#### Materials provided:
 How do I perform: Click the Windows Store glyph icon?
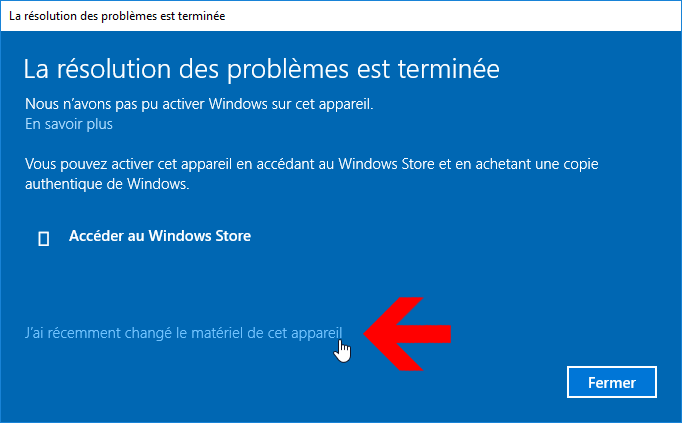pyautogui.click(x=43, y=239)
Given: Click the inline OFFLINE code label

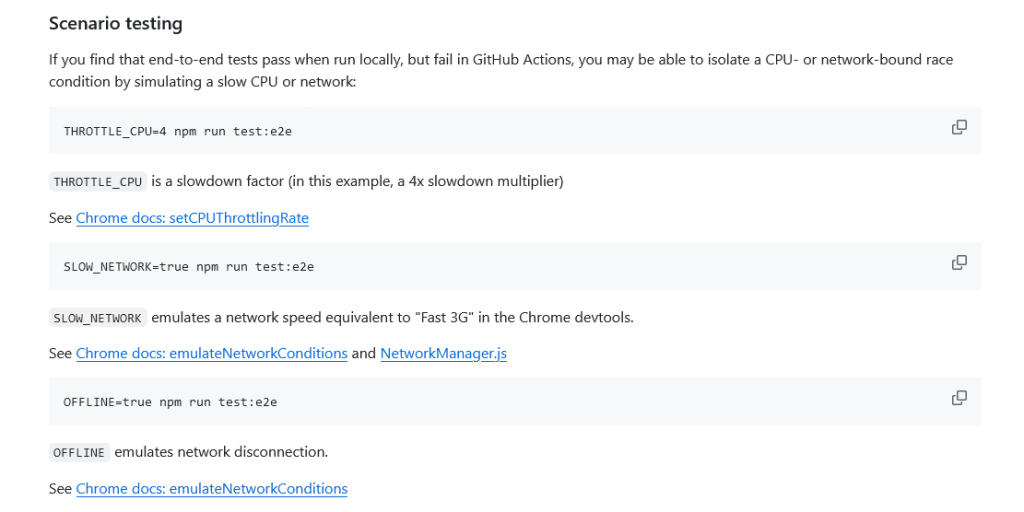Looking at the screenshot, I should (x=79, y=453).
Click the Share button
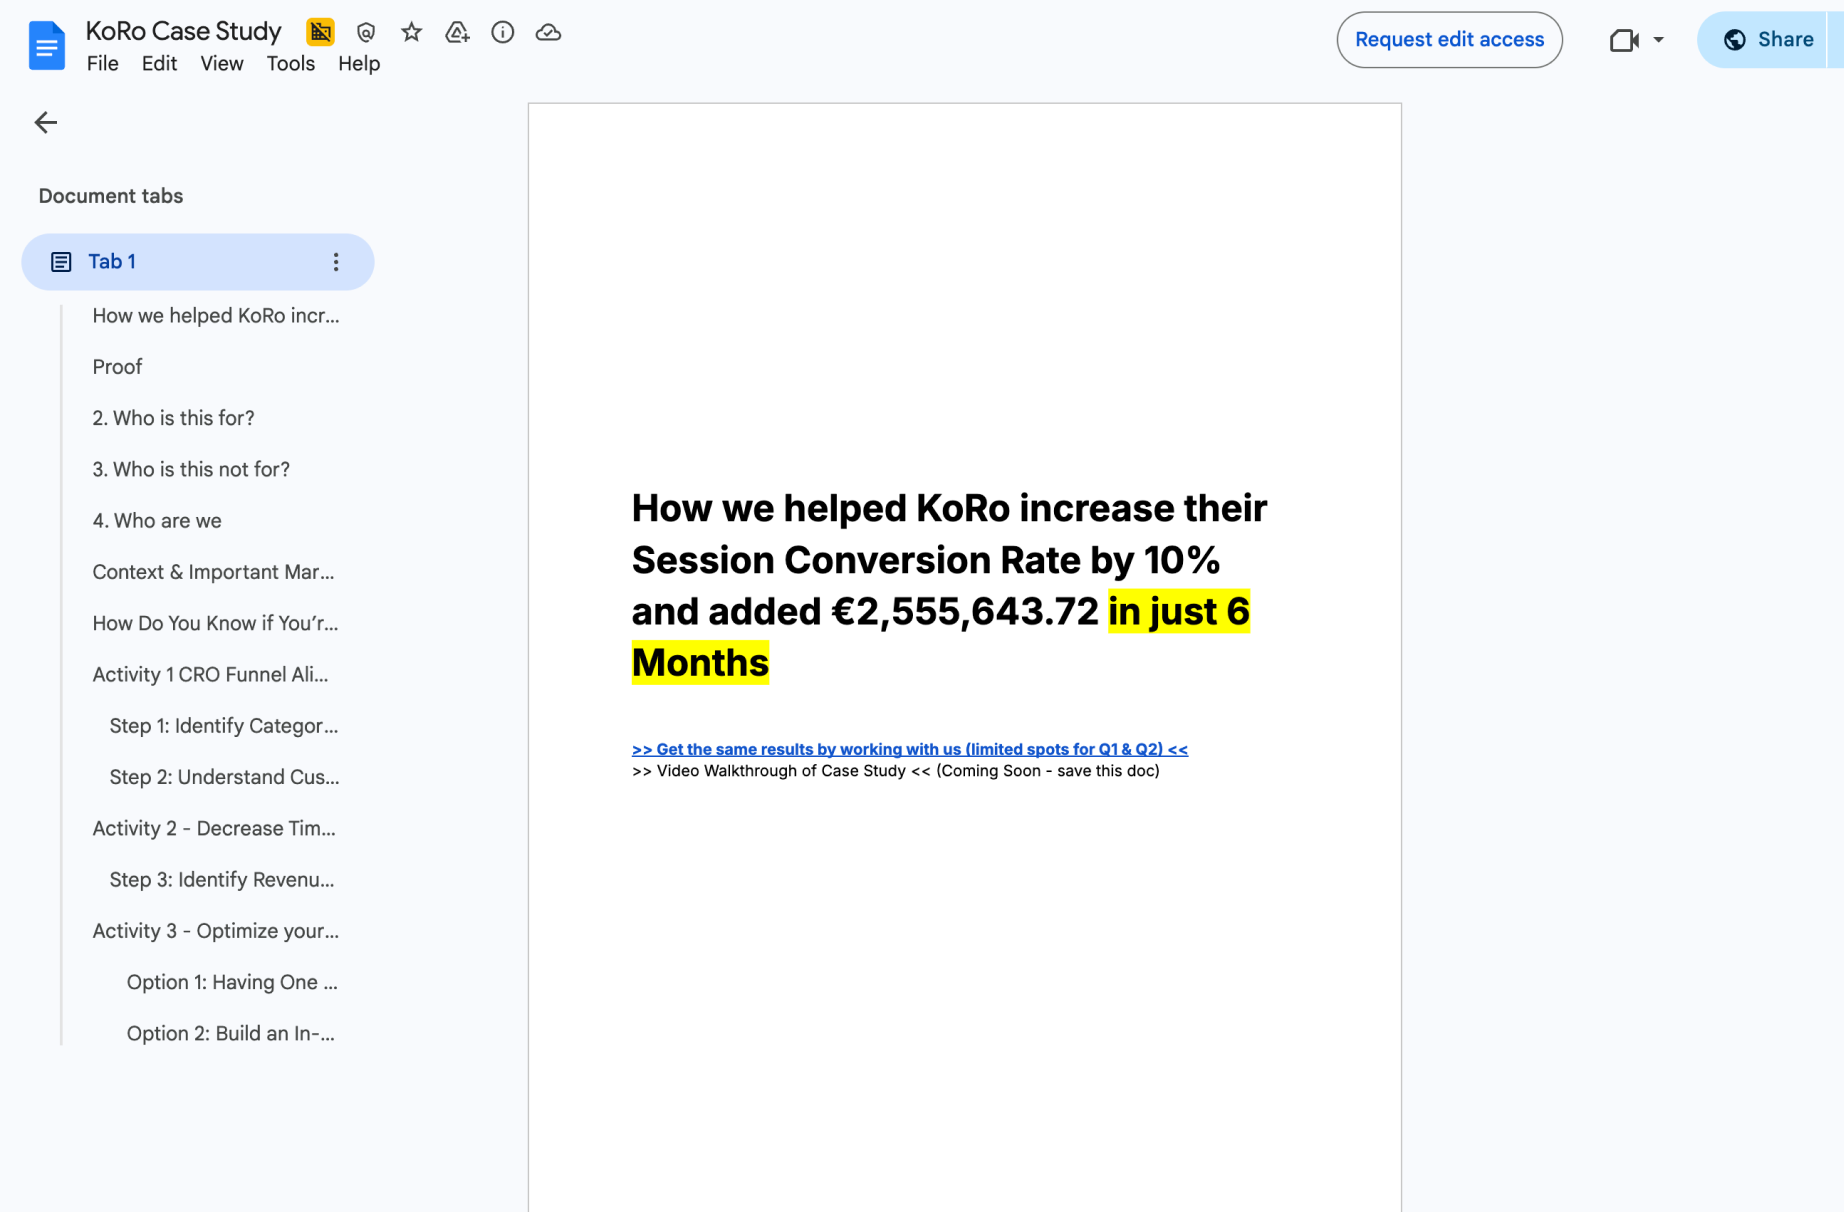 pos(1767,40)
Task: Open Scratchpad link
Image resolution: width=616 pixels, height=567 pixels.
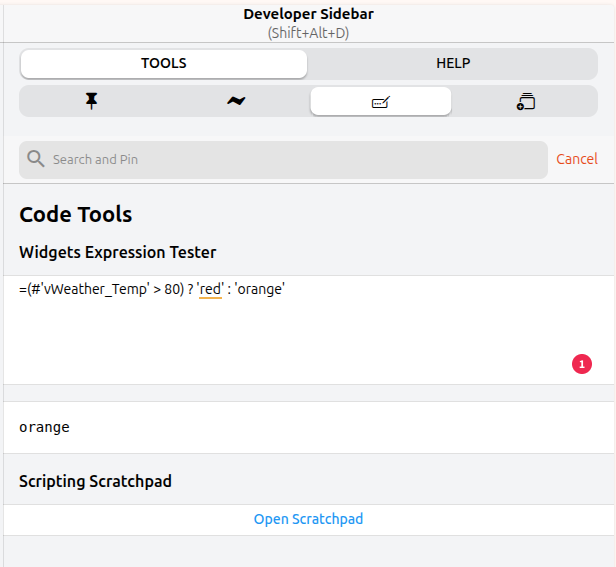Action: [308, 519]
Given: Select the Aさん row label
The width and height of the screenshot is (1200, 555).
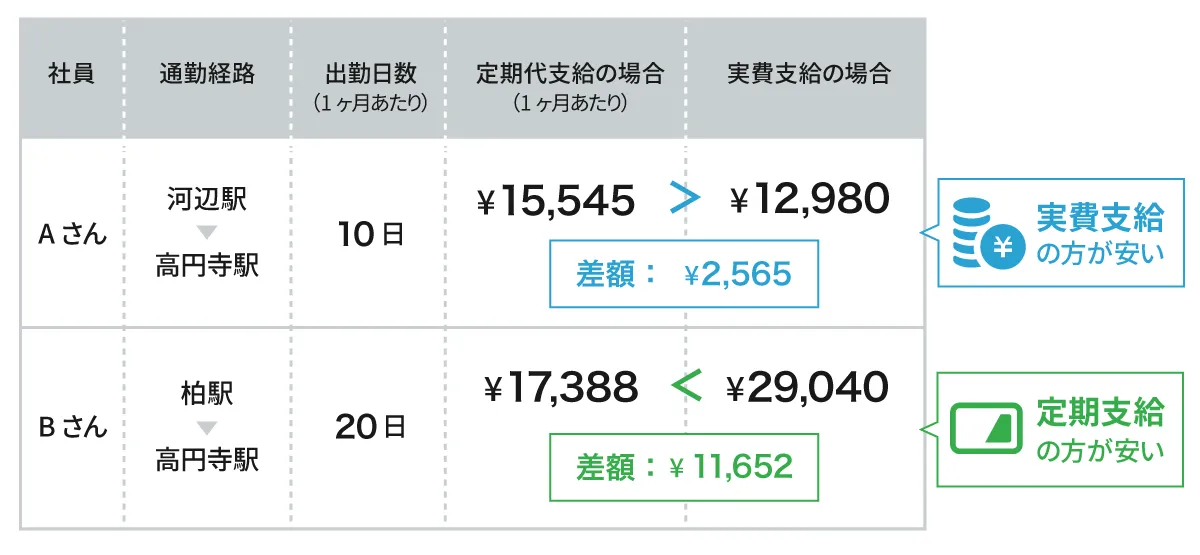Looking at the screenshot, I should point(72,236).
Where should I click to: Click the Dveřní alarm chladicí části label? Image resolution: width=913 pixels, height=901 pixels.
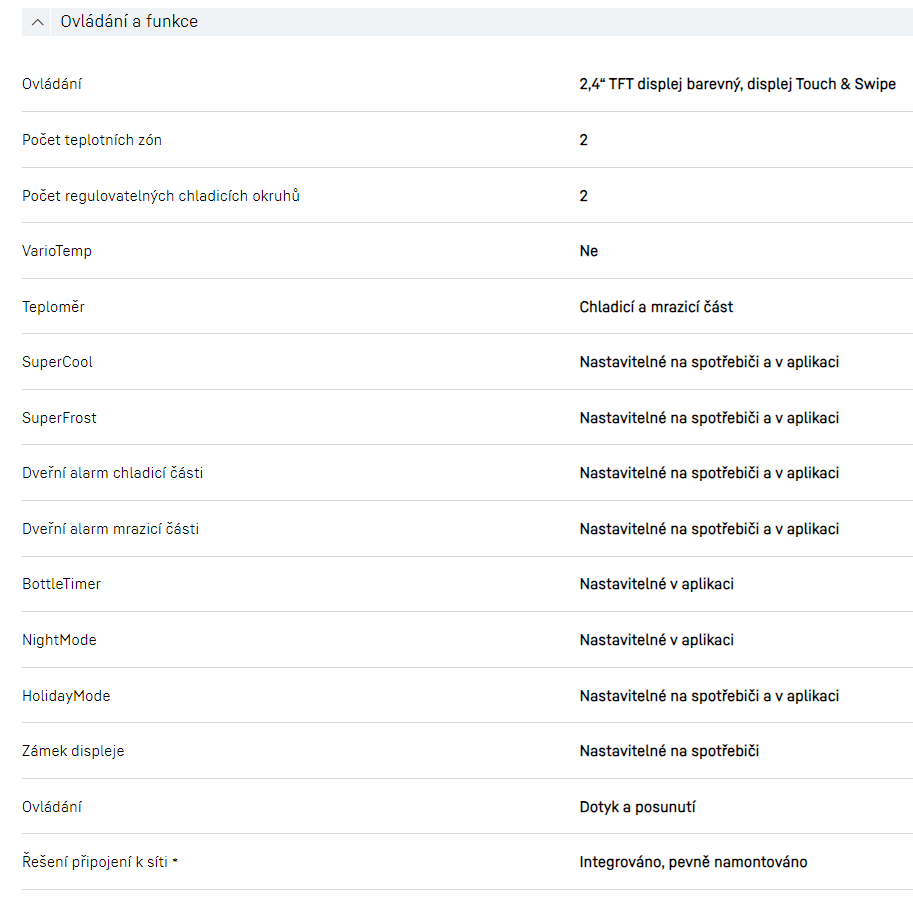tap(112, 473)
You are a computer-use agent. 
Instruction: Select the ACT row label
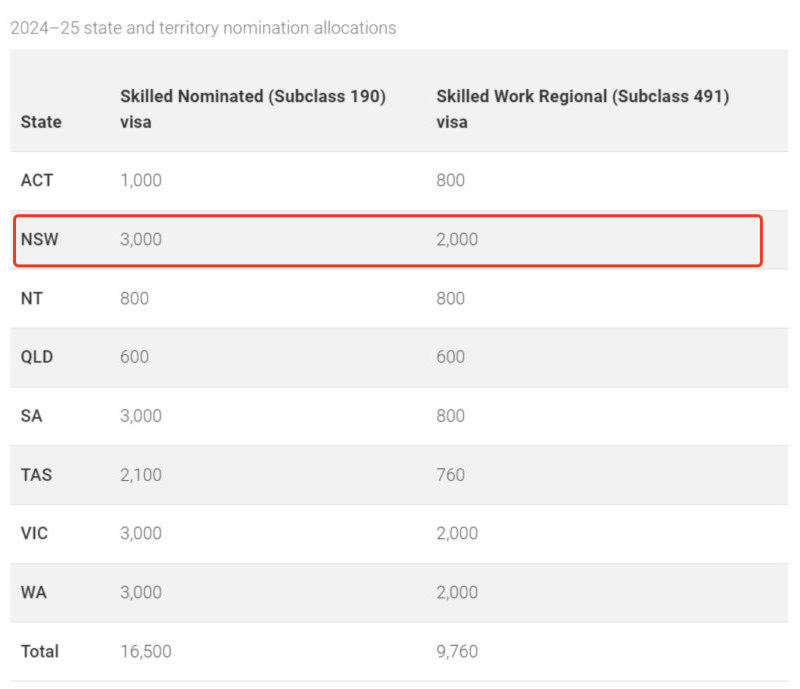click(x=37, y=181)
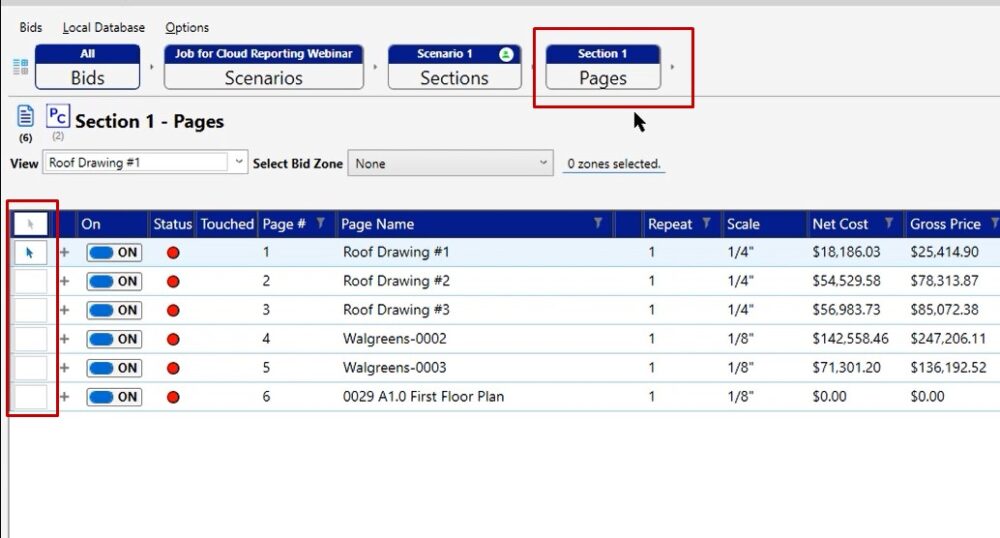The width and height of the screenshot is (1000, 538).
Task: Click the Net Cost filter funnel
Action: [x=888, y=224]
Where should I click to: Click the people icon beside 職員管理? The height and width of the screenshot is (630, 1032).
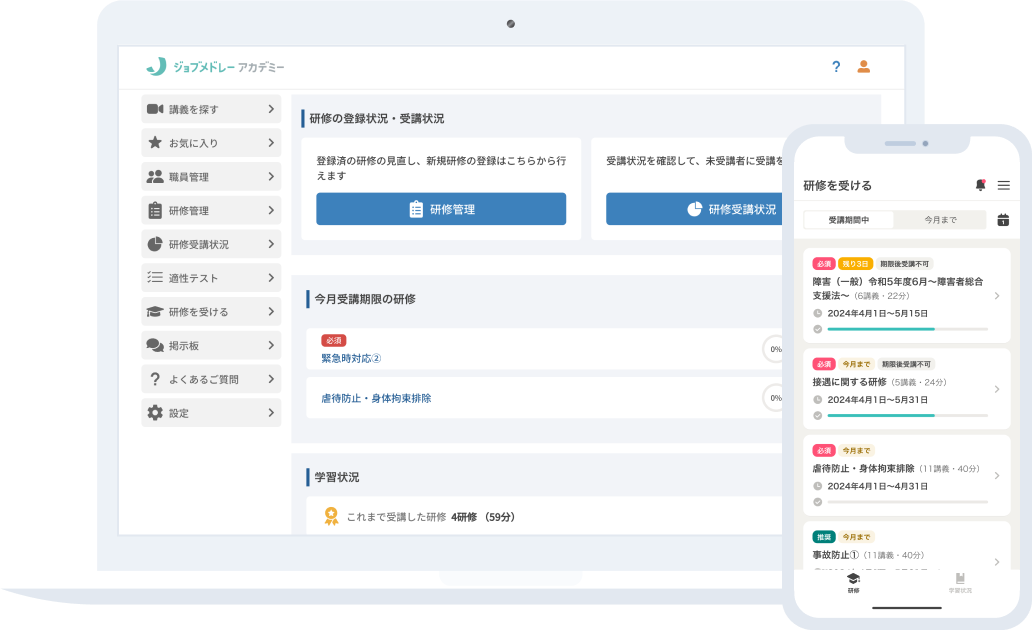tap(155, 177)
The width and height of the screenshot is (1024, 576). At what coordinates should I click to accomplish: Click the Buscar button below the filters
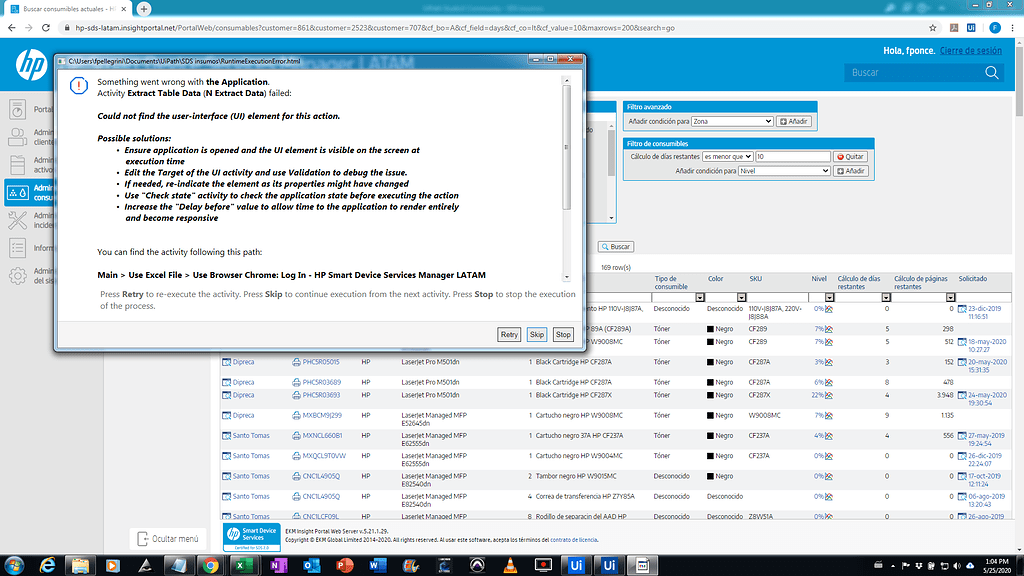(x=616, y=246)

#### Exercise prompt:
Return all of the data exactly as written, and drop the pictures.

#### Reply to the exercise:
 How do I perform: Click the Windows Store glyph icon?
pyautogui.click(x=43, y=239)
Given: Click the inline OFFLINE code label

Looking at the screenshot, I should (x=79, y=453).
Click the Share button
 pos(1767,40)
Task: Open Scratchpad link
Image resolution: width=616 pixels, height=567 pixels.
Action: [308, 519]
Given: Select the Aさん row label
The width and height of the screenshot is (1200, 555).
Looking at the screenshot, I should point(72,236).
Where should I click to: Click the Dveřní alarm chladicí části label? Image resolution: width=913 pixels, height=901 pixels.
tap(112, 473)
You are a computer-use agent. 
Instruction: Select the ACT row label
click(x=37, y=181)
The width and height of the screenshot is (1000, 538).
Task: Click the Net Cost filter funnel
Action: [x=888, y=224]
Where should I click to: Click the people icon beside 職員管理? The height and width of the screenshot is (630, 1032).
tap(155, 177)
The width and height of the screenshot is (1024, 576). At what coordinates should I click to accomplish: Click the Buscar button below the filters
(x=616, y=246)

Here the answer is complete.